#### What this task involves:
In the copy, include every record below exactly as it appears, but no pictures.

***

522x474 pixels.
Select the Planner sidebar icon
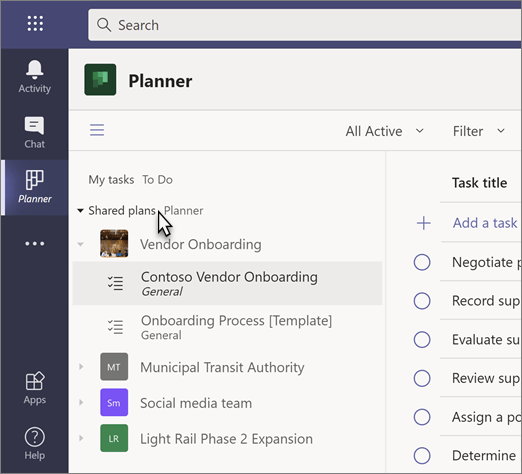pos(35,187)

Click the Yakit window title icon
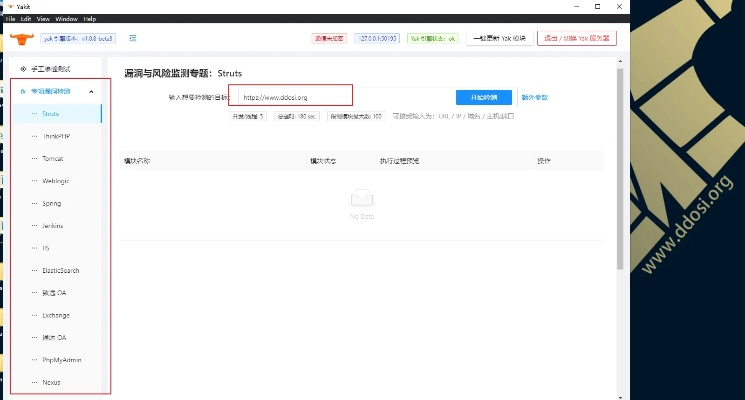click(9, 6)
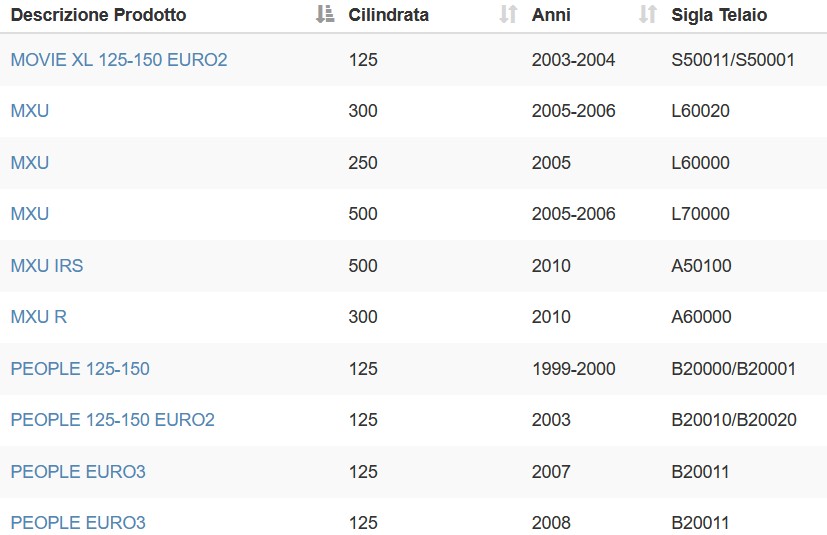Click the A50100 frame code cell

[x=701, y=265]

***

#### Your solution:
522x474 pixels.
Select the Planner sidebar icon
pos(35,187)

Click the Yakit window title icon
click(9, 6)
Click the A50100 frame code cell

[x=701, y=265]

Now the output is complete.